By Meredith Farkas | January 1, 2005
Last night, when I got home from my New Year’s Eve revelry (which consisted of baking cookies with a five-year-old, playing Chutes and Ladders, and drinking sparkling cider), I found a comment on my blog from someone considering entering a library science program:
Hello, I do not know if Iam grateful or scared to have found this site. Is there really that much of a librarian job shortage out there? I am contemplating getting my SLMS degree from SUNY Albany (done in 2007) Now Iam questioning if the trime, effort and cost is worth it. ANY info comments etc is more than appreciated. I am 43 and have 20 years of business experience but no library experience.
I guess some of my posts about the job market have been negative, but I hate to think that I portray librarianship as something people should not pursue. I am absolutely passionate about this field and am just itching to get a library job and really do the best I can for my patrons. I am bursting with ideas for making libraries more welcoming, more connected to technology, more efficient and cost-effective, and better meet the needs of the patrons. I think this is a wonderful field to be in and a truly exciting time to be a part of it, considering how technology is affecting information provision and will in the future. But no, the job market is not great. And for someone like me who doesn’t have much experience, it’s even worse. I wish I could go back in time to before I ever went to library school and do better research on the field and the job prospects. It wouldn’t have changed my mind about becoming a librarian, but it would have changed the way I pursued my MLIS.
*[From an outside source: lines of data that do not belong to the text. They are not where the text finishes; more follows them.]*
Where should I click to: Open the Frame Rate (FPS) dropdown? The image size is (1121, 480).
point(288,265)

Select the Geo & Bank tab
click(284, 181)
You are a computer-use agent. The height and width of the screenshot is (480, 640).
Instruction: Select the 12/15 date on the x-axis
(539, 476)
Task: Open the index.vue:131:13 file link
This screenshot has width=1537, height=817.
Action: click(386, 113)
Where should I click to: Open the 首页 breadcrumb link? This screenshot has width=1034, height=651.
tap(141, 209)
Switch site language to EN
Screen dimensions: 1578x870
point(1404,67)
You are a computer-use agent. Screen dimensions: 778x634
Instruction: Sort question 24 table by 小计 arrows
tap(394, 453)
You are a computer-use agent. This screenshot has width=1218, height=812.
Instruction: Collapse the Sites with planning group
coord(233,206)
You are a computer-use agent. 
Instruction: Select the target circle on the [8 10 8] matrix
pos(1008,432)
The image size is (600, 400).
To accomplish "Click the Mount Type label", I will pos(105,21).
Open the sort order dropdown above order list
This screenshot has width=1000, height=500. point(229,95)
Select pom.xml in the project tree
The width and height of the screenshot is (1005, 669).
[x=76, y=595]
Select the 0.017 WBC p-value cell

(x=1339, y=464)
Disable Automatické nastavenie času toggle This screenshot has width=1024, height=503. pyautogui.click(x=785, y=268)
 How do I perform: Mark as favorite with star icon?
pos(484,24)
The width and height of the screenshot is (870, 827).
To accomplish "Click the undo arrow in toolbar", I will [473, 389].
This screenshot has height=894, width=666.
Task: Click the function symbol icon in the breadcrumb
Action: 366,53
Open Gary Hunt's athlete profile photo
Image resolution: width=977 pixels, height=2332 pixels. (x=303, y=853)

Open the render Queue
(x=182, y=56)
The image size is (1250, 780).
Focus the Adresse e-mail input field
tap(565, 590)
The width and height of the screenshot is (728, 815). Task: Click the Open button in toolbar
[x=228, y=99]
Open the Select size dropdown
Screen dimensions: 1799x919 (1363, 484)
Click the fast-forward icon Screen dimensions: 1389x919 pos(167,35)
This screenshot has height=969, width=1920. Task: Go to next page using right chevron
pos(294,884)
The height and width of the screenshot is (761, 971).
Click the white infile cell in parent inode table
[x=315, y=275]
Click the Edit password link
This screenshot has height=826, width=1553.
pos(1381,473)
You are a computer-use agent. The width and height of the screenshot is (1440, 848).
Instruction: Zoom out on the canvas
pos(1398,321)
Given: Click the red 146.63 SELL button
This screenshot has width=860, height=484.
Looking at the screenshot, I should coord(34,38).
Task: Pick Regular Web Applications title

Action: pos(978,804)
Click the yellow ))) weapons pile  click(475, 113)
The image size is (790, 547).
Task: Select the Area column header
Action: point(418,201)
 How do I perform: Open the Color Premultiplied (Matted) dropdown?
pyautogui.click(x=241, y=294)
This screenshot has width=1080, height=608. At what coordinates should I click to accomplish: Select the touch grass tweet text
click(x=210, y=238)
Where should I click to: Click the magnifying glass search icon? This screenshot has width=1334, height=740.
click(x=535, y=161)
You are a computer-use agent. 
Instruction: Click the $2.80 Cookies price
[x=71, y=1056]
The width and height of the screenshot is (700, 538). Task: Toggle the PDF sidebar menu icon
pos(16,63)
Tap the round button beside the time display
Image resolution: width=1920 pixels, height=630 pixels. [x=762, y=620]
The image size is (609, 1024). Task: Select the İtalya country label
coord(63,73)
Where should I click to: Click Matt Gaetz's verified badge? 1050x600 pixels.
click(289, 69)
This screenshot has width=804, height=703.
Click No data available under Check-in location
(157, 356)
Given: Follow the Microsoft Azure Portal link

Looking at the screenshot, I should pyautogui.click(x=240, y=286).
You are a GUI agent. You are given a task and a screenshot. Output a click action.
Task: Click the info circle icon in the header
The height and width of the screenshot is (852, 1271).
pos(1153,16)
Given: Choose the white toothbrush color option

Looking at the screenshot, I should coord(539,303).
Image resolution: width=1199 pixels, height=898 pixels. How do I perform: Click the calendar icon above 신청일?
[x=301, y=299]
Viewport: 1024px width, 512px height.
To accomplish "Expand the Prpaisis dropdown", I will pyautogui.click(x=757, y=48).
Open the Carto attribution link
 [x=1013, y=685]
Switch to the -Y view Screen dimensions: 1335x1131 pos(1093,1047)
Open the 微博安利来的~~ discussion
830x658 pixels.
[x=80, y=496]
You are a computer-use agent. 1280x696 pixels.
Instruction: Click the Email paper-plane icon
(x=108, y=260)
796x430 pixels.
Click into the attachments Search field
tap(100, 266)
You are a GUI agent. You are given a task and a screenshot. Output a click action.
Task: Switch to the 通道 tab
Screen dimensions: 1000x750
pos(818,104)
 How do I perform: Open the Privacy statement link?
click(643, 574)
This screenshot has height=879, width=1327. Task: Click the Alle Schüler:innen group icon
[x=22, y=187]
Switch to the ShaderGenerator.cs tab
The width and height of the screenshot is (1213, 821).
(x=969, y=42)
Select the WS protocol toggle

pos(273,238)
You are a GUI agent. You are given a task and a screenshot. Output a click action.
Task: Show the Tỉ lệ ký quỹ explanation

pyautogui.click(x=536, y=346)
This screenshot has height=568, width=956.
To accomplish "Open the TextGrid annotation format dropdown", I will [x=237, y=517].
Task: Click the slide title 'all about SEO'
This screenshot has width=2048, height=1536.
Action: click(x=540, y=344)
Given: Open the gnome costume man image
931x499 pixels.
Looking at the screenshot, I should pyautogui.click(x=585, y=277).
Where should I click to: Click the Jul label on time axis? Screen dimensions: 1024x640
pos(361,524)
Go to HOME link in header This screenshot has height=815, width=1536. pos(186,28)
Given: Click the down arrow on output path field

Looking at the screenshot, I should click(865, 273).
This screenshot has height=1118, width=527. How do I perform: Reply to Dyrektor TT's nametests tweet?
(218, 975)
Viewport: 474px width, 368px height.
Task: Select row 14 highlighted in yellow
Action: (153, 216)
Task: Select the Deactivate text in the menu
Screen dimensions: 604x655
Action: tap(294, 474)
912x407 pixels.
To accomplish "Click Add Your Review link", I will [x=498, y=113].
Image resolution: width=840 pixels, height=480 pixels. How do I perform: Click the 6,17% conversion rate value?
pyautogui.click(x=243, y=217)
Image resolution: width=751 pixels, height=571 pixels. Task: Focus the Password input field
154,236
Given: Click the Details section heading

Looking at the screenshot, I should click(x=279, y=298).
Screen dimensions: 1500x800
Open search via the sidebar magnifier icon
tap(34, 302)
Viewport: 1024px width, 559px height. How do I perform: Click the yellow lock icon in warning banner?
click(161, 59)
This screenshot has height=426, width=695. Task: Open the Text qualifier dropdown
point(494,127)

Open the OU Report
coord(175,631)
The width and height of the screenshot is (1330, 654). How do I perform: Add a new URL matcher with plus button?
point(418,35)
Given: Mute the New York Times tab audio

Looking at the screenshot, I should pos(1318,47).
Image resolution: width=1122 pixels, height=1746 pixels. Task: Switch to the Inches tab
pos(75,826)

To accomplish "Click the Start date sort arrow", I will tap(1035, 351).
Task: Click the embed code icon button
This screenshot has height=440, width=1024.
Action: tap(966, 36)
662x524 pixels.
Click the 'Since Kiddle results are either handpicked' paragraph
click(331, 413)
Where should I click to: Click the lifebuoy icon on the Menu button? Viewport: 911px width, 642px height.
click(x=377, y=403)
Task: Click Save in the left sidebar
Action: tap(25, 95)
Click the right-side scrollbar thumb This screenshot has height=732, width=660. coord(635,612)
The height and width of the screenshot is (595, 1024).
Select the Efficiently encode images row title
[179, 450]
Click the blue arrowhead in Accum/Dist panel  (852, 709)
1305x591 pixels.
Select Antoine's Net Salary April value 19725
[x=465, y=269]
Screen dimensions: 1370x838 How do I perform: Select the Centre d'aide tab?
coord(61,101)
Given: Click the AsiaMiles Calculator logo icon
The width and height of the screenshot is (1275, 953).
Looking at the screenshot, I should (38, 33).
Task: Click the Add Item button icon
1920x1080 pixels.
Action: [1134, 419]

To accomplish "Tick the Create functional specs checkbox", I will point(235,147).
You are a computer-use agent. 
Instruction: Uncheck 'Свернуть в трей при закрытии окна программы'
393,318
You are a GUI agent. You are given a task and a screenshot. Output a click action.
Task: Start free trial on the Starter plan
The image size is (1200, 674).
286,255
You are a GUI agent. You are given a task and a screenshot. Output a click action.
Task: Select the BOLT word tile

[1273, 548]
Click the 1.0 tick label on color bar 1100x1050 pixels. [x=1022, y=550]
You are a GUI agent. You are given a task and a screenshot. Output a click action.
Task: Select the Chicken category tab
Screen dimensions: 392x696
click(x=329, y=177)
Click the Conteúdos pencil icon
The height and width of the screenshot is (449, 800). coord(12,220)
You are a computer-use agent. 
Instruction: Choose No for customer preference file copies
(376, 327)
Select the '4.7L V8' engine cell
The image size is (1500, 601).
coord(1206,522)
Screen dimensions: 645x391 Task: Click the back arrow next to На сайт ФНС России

This is what I wrote back to my concerned commenter:
I don’t know that you should be scared about the job prospects, but you should certainly be aware of them before you jump into a new career. You should look at job ads and see what skills people are asking for and what experience the jobs require. Then get that experience and those skills. Just having an MLS does not mean you will get a job. Get a lot of actual library experience while you’re in school (and if you don’t know what kind of library work you’re interested, get the experience in a lot of different areas). Become tech-savvy in terms of web programming, searching, etc. Build up the sort of resume that you know people are looking for. I’d recommend not doing an online program, and making sure you make lots of good connections with the faculty and your classmates. Pick everyone’s brains. Find a mentor. Network. My mistake was believing the hype that came out of the ALA (and other outlets) about the librarian shortage and how there would be tons of jobs when I got out of school. My mistake was thinking an online program was comparable to a “bricks and mortar” program. In this economy, there are few professions that are facing real shortages where jobs are guaranteed (nursing is one, I think). But different geographical areas have different employment outlooks for librarians. I see few jobs where I live (Florida), but many in Ohio, Indiana and Minnesota. And by 2007, things could change a great deal in terms of job opportunities. It’s difficult to predict. But I think if you have experience, if you have technology skills, and if you’re willing to relocate, you will have much more luck finding a job than if you come out with just an MLS, little to no experience, and are not willing to move. There are no guarantees, but if you’re really passionate about librarianship and willing to do more than just go to class, you should do just fine.
In spite of my grumblings, I still remain positive about this profession and about my job prospects. I wouldn’t be blogging if I thought librarianship was a waste of time. I hope I portray more hopefulness and passion for the profession than gloom and doom. But I do think people should REALLY know what they’re getting into before entering a library/info studies program.